[[ The data open ]]
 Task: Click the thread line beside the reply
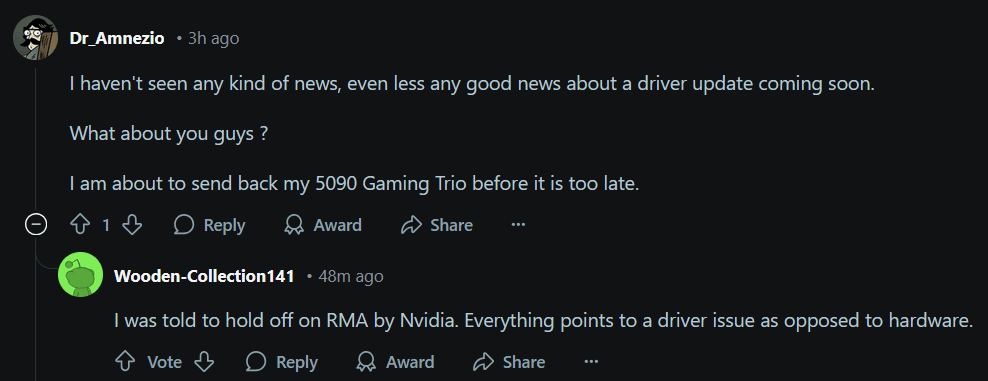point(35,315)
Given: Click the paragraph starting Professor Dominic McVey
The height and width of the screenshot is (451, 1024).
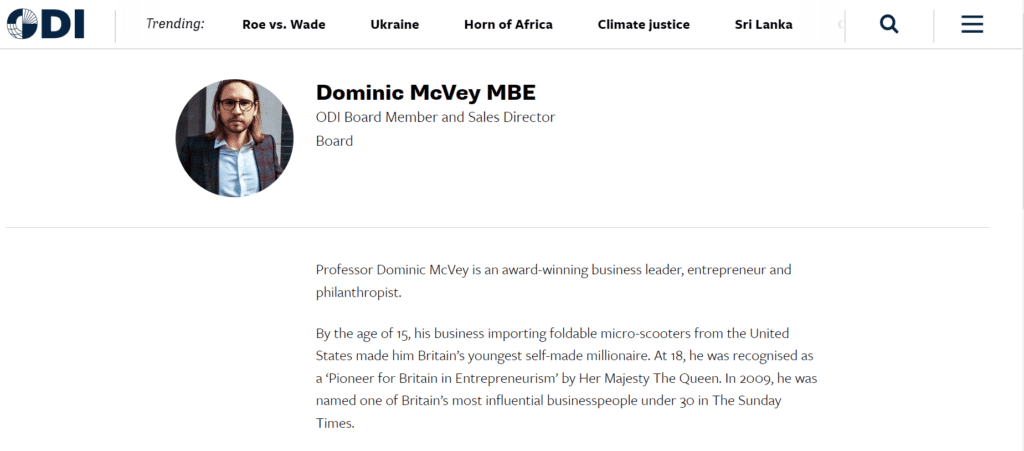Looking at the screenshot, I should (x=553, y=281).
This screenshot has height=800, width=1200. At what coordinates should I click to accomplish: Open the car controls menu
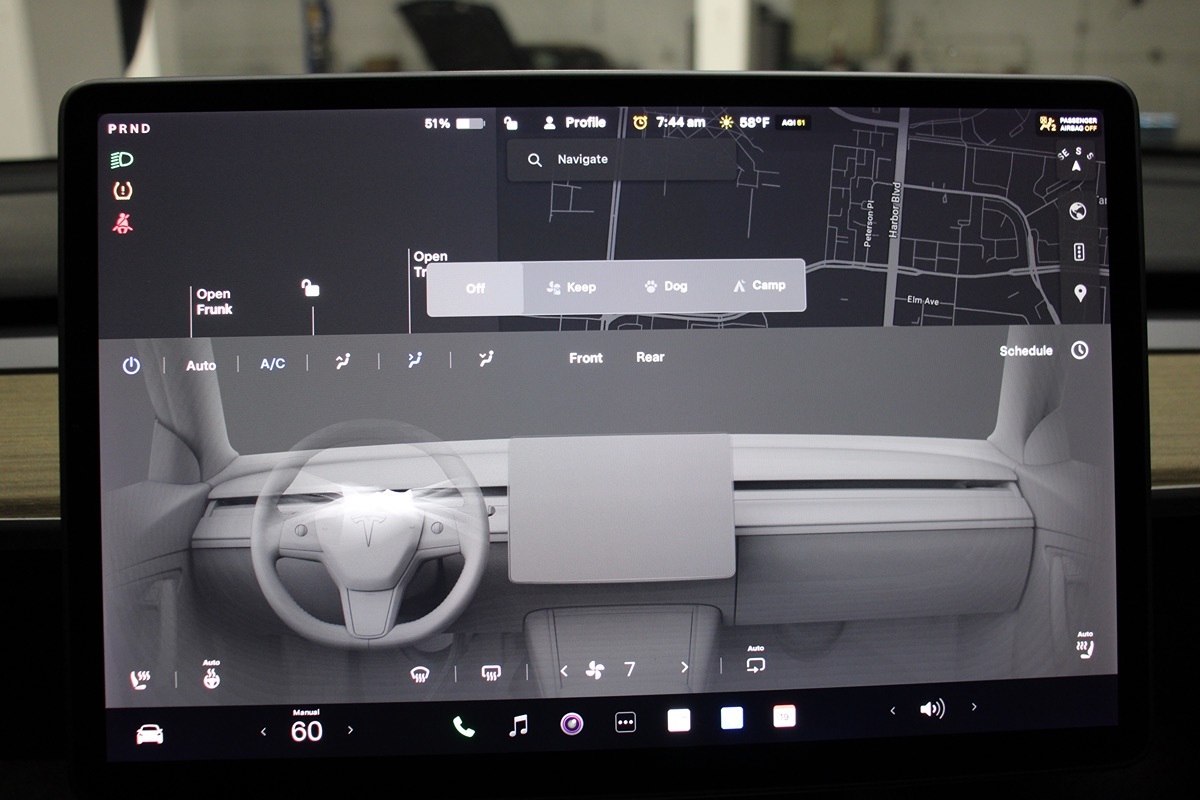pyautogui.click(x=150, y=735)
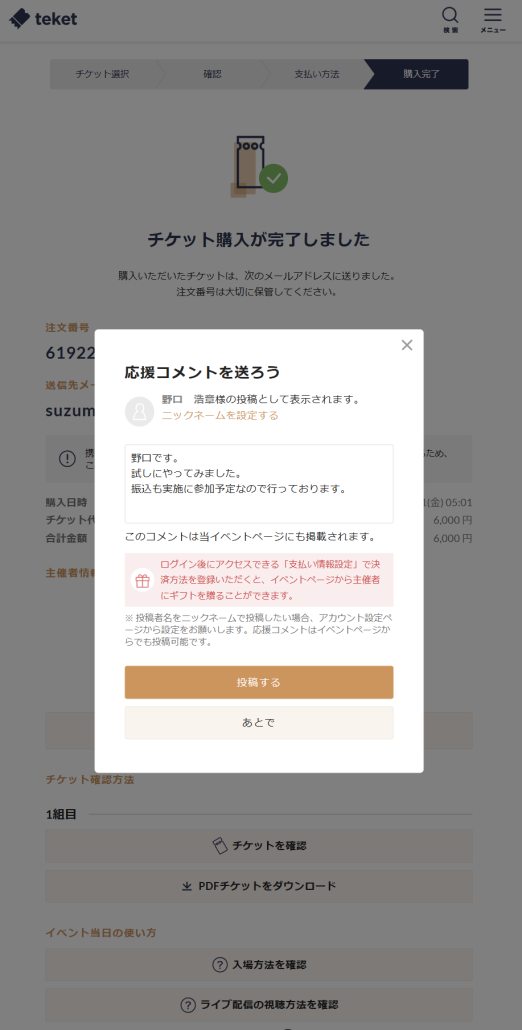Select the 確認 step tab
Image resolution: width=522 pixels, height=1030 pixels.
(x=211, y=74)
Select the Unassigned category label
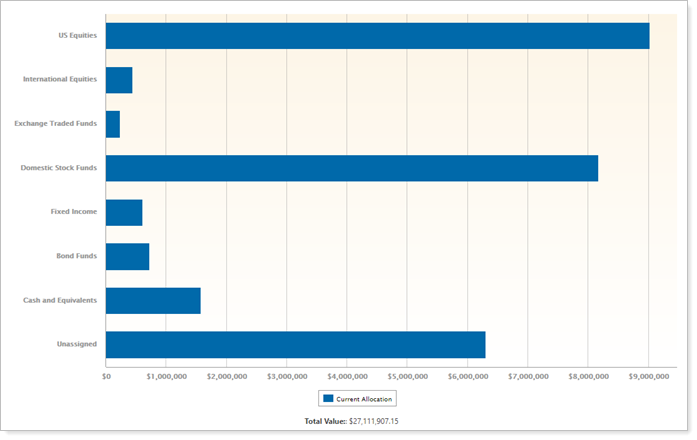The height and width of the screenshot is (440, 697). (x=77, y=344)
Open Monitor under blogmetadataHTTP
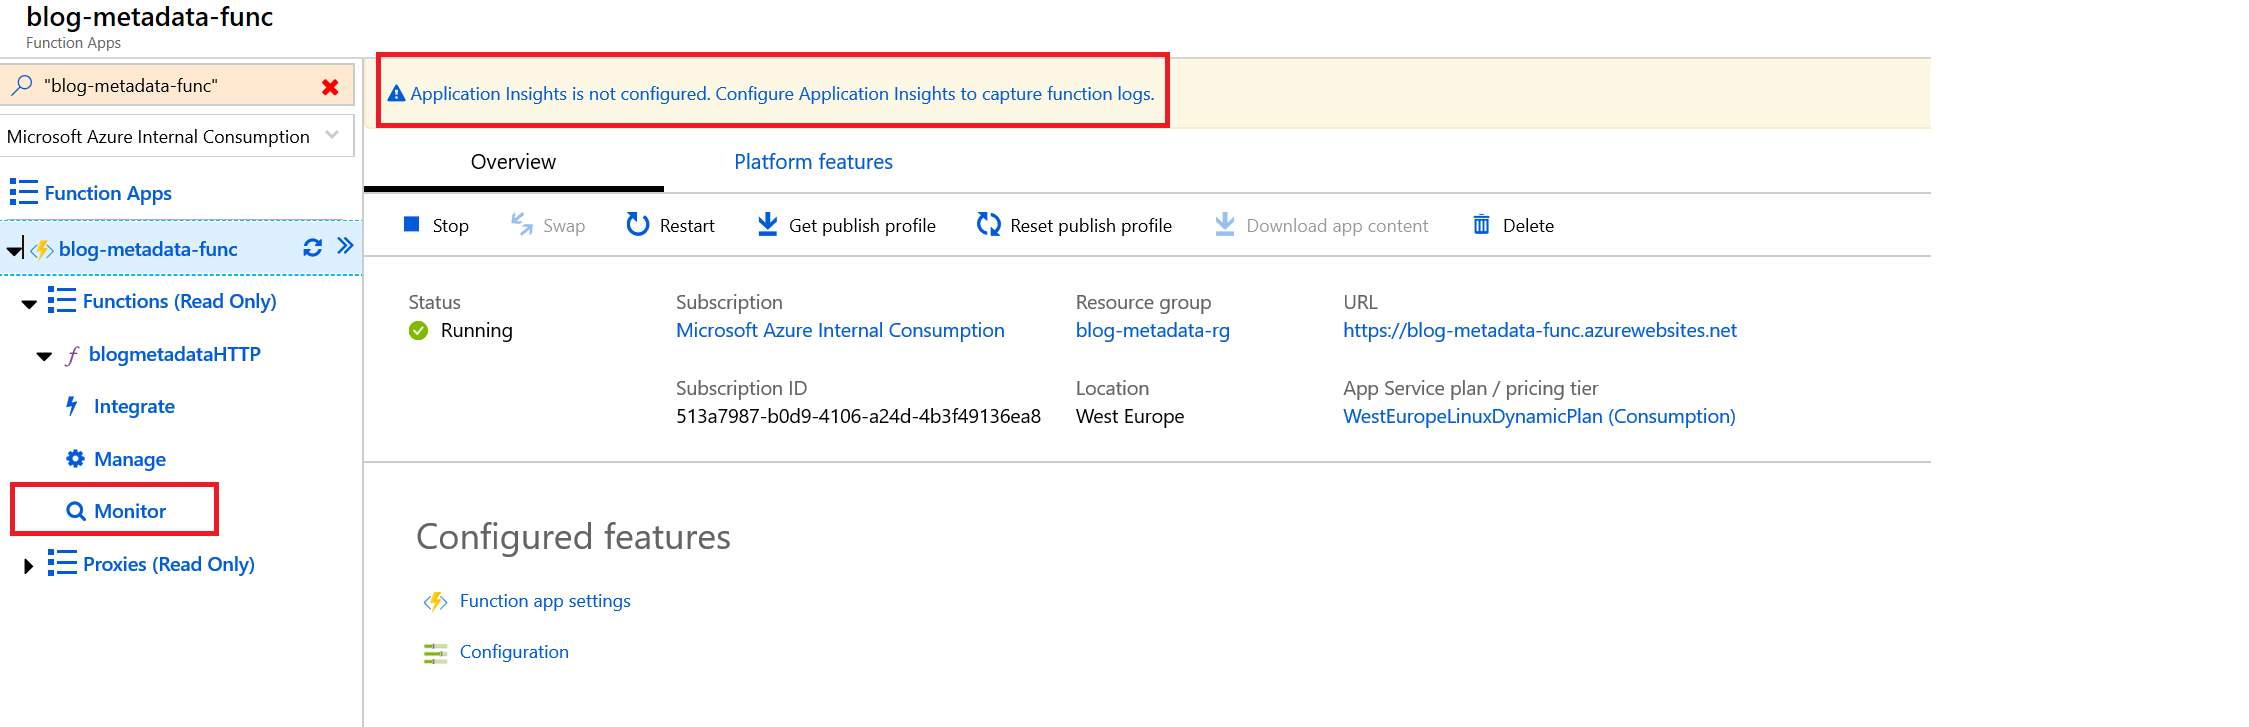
[[ The data closed ]]
* Brief *
Return the listing above verbatim and exclude every picture.

* Exercise output *
 Task: Click the thread line beside the reply
point(35,315)
Given: Click the paragraph starting Professor Dominic McVey
The height and width of the screenshot is (451, 1024).
Looking at the screenshot, I should (x=553, y=281).
This screenshot has height=800, width=1200. At what coordinates should I click to accomplish: Open the car controls menu
pyautogui.click(x=150, y=735)
Select the 確認 step tab
Image resolution: width=522 pixels, height=1030 pixels.
(x=211, y=74)
Select the Unassigned category label
The height and width of the screenshot is (440, 697). (x=77, y=344)
Open Monitor under blogmetadataHTTP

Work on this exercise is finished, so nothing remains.